WASHINGTON — In another breathtaking display of government intervention, top officials at the Treasury Department and Federal Reserve began discussing with congressional leaders a plan to buy up vast numbers of distressed mortgages held by ailing financial institutions.

While the details remain to be hammered out, the discussions could result in the biggest bailout in U.S. history, and the most direct commitment of taxpayer funds so far in the worst financial crisis that Fed and Treasury officials say they have ever seen.

"What we are working on now is an approach to deal with systemic risks and stresses in our capital markets," said Treasury Secretary Henry Paulson. It would be "a comprehensive approach that would require legislation," he added.

Paulson and Federal Reserve Chairman Ben Bernanke presented a "chilling" picture of the state of the financial system, a participant in the meeting, speaking on condition of anonymity, told the Washington Post.

The plan is expected to be loosely modeled on the Resolution Trust Corp. that bought up and eventually sold hundreds of billions of dollars' worth of real estate in the 1990s from failed savings and loans. In this case, however, the government is expected to take over only distressed assets, not entire institutions.

The credit crisis continued to roil the world's markets Thursday, but for the first time in a week of steep downdrafts, U.S. stock prices rallied on news of the government efforts to shore up the global financial system.

The mortgage meltdown has already forced the Treasury and the Fed to bail out four of the country's most prominent financial institutions — Bear Stearns in March; Fannie Mae and Freddie Mac this month; and American International Group, the insurance conglomerate, this week. Now it is contemplating its broadest — and perhaps most expensive — intervention to date.

The urgency has only grown with each intervention because the first three tries have not worked. People are withdrawing their money from money market mutual funds. Banks are refusing to lend to one another. Several big financial companies need money to stay in business, including the bank Washington Mutual.

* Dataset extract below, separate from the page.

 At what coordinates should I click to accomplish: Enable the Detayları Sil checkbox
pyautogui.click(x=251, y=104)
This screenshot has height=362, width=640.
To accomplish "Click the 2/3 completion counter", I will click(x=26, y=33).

Regulators and the banking industry are increasingly concerned in particular about customer withdrawals from money market funds. Financial executives have told government officials that the rising pace of withdrawals is the equivalent of a bank run and that, if continued, it will drain a massive and critical source of funding.

Thursday night, the Fed was considering offering backing for money market mutual funds, a source familiar with the discussions told the Washington Post.

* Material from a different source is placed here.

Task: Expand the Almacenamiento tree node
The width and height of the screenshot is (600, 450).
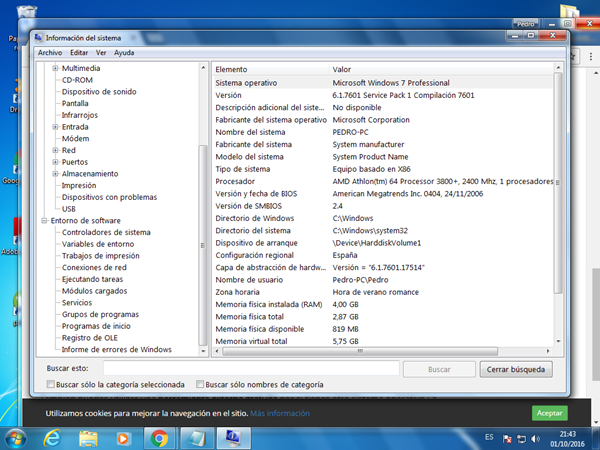Action: tap(55, 173)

Money market funds are particularly important because they buy short-term debt, which is used by financial companies and other corporations to finance day-to-day activities.

Paulson and Bernanke told lawmakers that the consequences would be grave if they failed to pass legislation by the end of next week, according to a participant in the meeting. Senate Majority Leader Harry Reid and House Speaker Nancy Pelosi both committed to meeting that deadline.

The plan emerged on a day when the Federal Reserve poured almost $300-billion into global credit markets and barely dented the panic. The Fed stunned investors before dawn on Thursday by announcing a plan to provide $180-billion to financial markets through lending programs operated by several foreign central banks.

But after an initial sense of relief swept markets in Asia and Europe, the fear quickly returned. The Fed had to inject an extra $100-billion.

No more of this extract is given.